I have below dictionary for keeping feature definitions as strings.
features = {
"journey_email_been_sent_flag": "F.when(F.col('email_14days') > 0,F.lit(1)).otherwise(F.lit(0))",
"journey_opened_flag": "F.when(F.col('opened_14days') > 0, F.lit(1)).otherwise(F.lit(0))"
}
retrieved_features = {}
non_retrieved_features = {}
Or keeping it as definition itself.
features = {
"journey_email_been_sent_flag": F.when(F.col('email_14days') > 0,F.lit(1)).otherwise(F.lit(0)),
"journey_opened_flag": F.when(F.col('opened_14days') > 0, F.lit(1)).otherwise(F.lit(0))
}
Then below code for retrieving the feature definitions
def feature_extract(*featurenames):
for featurename in featurenames:
if featurename in features:
print(f"{featurename} : {features[featurename]}")

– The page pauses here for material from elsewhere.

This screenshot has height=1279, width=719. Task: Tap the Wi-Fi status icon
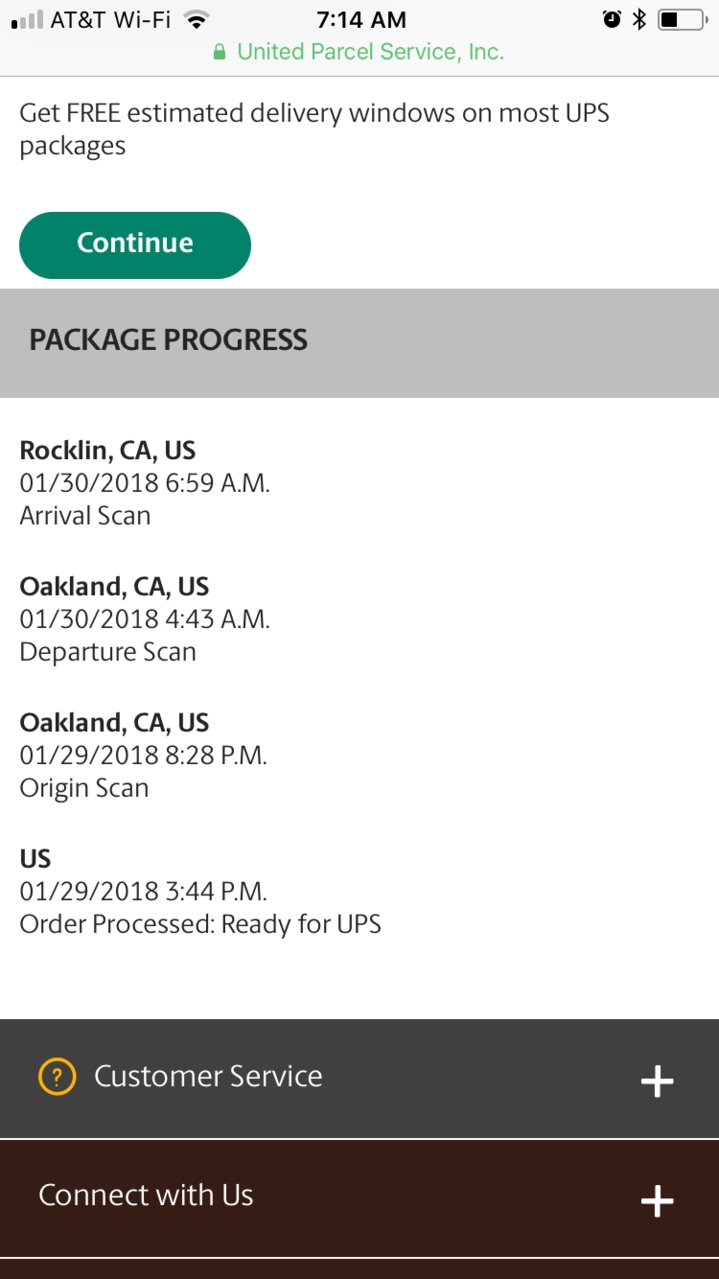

retrieved_features[featurename] = features[featurename]
else:
print('failure')
non_retrieved_features[featurename] = "Not Found in the feature defenition"
return retrieved_features
And this is how I call the function for retrieving the features
feature_extract('journey_email_been_sent_flag','journey_opened_flag')
However its not working when I am trying to retrieve the future , i receive the below result when keeping the definition in dictionary
Out[19]: {'journey_email_been_sent_flag': Column<b'CASE WHEN (email_14days > 0) THEN 1 ELSE 0 END'>}
when i call the retrieval of feature as below in the dataframe.
.withColumn('journey_email_been_sent_flag', feature_extract('journey_email_been_sent_flag'))
getting below error
AssertionError: col should be Column
I could fix it by this way
I keep the feature definition as definitions
features = {
"journey_email_been_sent_flag": F.when(F.col('email_14days') > 0,F.lit(1)).otherwise(F.lit(0)),
"journey_opened_flag": F.when(F.col('opened_14days') > 0, F.lit(1)).otherwise(F.lit(0))
}
And call the feature_extract function using F.lit
F.lit(feature_extract('journey_email_been_sent_flag').get('journey_email_been_sent_flag'))